Thursday, May 7, 2009
In an earlier blogpost I wrote about the murder of 26 year old Uma Singh, a journalist in southeastern Nepal who was a champion for the rights of women. Her murder spotlighted Nepal's violent culture of impunity (Still no one has been charged with her murder although it was witnessed...the people are too afraid). Her murder was also viewed as an attempt to silence women journalists, and warn away young girls who might consider entering the profession.
Recently, however,the Nepali Times published a story about women journalists who continue to practice their profession despite or perhaps because of the danger. Go Girls!!!
There are several good stories in the article linked here: http://www.nepalitimes.com.np/issue/2009/05/7/Nation/15913/print
Here is an excerpt...
In Biratnagar, Radio Purbanchal is another all-female station which is trying to address the pressing problems of gender discrimination in the eastern Tarai. At Purbanchal, the only man is the security guard. Station manager Kamala Kadel is a 55-year-old mother who used to be a social worker before starting the radio to empower women through grassroots communications. The station's reach has grown in the past two years, reaching 75 per cent of households in Sunsari and Morang with close to one million regular listeners. There are around 40 community level organisations affiliated to the station and 2,000 households contributed funds and start-up capital.
The station employs 18 journalists and studio technicians, all 20-30 year olds from disadvantaged communities. Some are students like Lalima Ragbanshi who divides her time between her studies and working as a radio technician. "I'm excited to be in this environment where there's so much room for growth," says the 21-year-old.

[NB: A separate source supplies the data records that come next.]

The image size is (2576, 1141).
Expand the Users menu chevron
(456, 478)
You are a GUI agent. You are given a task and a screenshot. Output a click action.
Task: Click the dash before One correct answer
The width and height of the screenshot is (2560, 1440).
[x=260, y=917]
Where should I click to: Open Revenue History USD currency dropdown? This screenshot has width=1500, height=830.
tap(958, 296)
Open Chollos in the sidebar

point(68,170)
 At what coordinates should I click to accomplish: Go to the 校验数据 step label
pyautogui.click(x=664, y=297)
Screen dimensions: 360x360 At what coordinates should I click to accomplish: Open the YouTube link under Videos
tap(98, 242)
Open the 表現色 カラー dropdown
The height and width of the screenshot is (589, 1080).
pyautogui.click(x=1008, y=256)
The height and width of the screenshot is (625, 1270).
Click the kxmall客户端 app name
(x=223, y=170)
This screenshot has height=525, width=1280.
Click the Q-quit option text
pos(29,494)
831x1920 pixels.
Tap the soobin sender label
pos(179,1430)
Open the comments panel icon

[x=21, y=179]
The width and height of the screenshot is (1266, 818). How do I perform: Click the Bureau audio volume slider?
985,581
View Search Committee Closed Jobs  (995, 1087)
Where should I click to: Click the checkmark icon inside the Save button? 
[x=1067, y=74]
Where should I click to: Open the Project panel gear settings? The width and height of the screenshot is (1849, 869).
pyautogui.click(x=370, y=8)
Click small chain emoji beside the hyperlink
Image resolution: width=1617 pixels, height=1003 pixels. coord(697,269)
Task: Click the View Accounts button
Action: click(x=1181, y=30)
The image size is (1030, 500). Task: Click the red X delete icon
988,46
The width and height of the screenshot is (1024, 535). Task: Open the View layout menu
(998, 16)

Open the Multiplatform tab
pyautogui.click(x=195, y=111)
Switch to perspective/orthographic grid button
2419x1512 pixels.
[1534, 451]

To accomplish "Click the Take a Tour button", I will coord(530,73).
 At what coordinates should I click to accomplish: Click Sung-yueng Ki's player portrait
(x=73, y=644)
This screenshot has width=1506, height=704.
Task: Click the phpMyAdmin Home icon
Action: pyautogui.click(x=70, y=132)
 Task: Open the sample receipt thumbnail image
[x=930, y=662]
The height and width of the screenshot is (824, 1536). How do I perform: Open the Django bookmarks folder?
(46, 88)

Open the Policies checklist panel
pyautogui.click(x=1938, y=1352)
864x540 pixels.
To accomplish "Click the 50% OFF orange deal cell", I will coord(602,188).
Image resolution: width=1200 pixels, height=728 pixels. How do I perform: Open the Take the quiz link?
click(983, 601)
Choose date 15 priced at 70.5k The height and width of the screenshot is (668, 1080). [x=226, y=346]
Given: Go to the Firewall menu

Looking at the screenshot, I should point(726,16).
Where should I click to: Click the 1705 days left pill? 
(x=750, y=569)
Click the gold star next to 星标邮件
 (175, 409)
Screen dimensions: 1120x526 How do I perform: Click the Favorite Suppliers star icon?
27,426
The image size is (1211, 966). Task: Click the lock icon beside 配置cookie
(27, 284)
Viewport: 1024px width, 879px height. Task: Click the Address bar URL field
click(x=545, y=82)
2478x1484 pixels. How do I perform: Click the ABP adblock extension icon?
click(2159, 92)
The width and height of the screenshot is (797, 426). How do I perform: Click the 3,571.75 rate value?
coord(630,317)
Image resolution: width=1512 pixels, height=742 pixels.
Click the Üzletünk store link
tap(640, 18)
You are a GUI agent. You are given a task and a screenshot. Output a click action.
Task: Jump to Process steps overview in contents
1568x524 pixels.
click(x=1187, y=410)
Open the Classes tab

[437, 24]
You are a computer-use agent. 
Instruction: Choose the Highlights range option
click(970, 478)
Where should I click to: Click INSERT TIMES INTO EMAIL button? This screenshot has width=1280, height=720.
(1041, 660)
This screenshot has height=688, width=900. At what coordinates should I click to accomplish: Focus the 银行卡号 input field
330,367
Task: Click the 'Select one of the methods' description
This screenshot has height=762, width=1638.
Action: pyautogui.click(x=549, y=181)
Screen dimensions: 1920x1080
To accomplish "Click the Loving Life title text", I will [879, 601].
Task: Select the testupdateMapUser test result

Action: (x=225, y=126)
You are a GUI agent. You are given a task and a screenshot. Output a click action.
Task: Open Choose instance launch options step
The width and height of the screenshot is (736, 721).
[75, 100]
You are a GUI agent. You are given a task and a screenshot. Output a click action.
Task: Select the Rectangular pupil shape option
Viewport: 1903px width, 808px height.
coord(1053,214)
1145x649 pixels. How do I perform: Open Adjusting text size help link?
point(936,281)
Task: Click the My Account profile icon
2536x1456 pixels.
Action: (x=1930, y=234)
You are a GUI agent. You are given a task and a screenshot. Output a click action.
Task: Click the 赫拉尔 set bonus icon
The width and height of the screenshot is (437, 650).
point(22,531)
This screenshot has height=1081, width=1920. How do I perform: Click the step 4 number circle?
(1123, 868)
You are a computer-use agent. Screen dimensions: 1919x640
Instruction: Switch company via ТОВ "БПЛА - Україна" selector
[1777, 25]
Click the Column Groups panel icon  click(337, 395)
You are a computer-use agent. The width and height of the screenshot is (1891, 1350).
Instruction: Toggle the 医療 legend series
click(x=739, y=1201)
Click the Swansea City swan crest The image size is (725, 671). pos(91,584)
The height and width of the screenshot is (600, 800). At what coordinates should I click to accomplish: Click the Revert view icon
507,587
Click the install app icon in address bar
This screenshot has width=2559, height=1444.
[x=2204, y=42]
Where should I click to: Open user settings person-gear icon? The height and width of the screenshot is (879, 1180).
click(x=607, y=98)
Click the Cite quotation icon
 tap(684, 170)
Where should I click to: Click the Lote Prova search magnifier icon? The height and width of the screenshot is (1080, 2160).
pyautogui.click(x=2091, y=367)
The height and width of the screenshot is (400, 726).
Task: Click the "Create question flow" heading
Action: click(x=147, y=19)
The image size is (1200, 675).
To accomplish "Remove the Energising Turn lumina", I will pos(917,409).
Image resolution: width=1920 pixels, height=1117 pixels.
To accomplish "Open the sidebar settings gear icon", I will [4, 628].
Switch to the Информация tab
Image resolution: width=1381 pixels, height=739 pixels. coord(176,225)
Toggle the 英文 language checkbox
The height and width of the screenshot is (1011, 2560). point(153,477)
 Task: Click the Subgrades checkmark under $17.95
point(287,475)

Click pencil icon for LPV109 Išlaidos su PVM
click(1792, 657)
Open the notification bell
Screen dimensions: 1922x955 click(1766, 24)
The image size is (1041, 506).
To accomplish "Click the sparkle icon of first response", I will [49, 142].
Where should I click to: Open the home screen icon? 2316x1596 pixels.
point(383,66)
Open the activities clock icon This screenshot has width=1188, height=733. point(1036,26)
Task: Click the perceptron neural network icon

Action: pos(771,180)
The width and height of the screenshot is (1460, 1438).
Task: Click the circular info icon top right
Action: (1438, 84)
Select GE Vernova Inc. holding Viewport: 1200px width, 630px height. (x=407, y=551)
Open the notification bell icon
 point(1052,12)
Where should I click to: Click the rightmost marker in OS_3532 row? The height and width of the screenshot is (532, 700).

Others are housewives like Uma Thapa who finds satisfaction and freedom working beyond the domestic domain and Gita Biswas, the co-host of the news and agricultural program Kakram Hama Samacht (Our Society) whose husband has now taken over the housework.
Daily news bulletins are aired in four languages: Nepali, Tharu, Urab and Santhali. "Most radio stations broadcast news in Nepali and this is problematic for other ethnic communities who don't understand the language,"
says Urab news presenter Mahamaya Urab.
Other programs include children's education, labour and employment forums, with the most popular, The Voice of Labour, reaching out to 400 businesses in the district.
"What keeps us going is our desire to spread greater awareness about the rights and situation of Tarai women, who are restrained by social deprivation in education, economic and health care aspects," says radio journalist Durga Sapkota, "community radio can be a powerful agent of change."
Asked about how the murder of radio journalist Uma Singh in Janakpur affected women reporters, Kamala says it highlights the critical working conditions that women journalists face.
She added: "We're saddened but unbeaten. There's nothing to fear if we're united."